In fall 2022, EMILI released its digital agriculture strategic roadmap. Education and experimental learning opportunities were both highlighted in that document. Both would be needed to realize the labour needs of a future ag sector, it concluded.

Both the college and non-profit have noted the increasing role of technology in agriculture and agribusiness labour. Those skills are among the most stressed points of ACC’s promise to expand ag and ag-related programming (relevant additions including the mechatronics program currently in development).

Increased need for technological skills, as well as more farm labour in general, has led to ACC’s promise of 800 student spaces (up from under 300 ag and ag-adjacent slots right now) and a new hub for those programs, dubbed the Prairie Innovation Centre for Sustainable Agriculture.

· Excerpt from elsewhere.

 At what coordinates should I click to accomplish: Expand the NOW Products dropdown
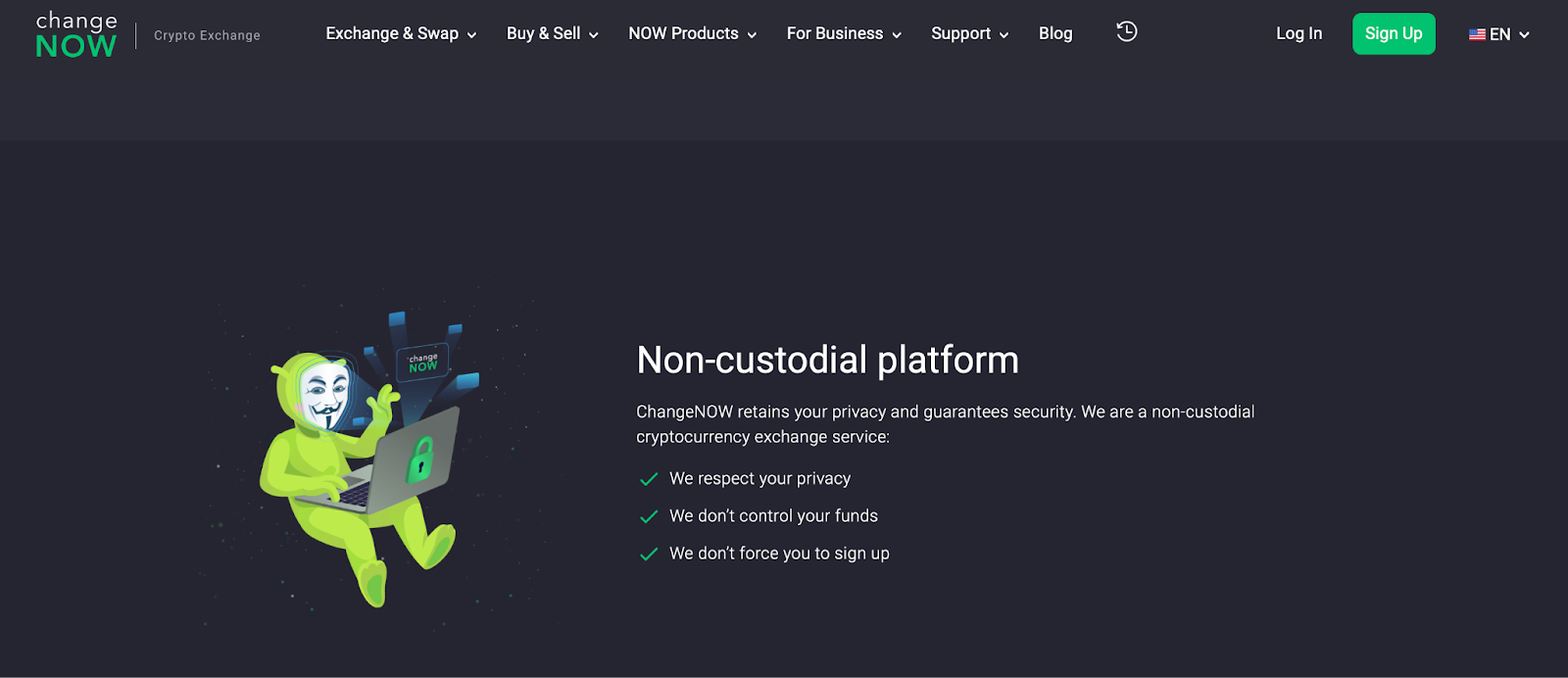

The centre has drawn more than $16.5 million in private fundraising and recently received a commitment of up to $10 million from the province to help finalize plans for the estimated $75-million project.

“ACC is excited to collaborate with EMILI on vital applied research, education and training, and extension programs to advance agricultural technology,” said Tim Hore, dean of ACC’s Russ Edwards School of Agriculture and Environment.

“This partnership will help provide experiential learning opportunities for students using emerging technologies, and will help ensure that graduates obtain skills in areas like data analysis, robotics and automation. This partnership and the expanded programming proposed as part of our Prairie Innovation Centre will help fill this need,” he added.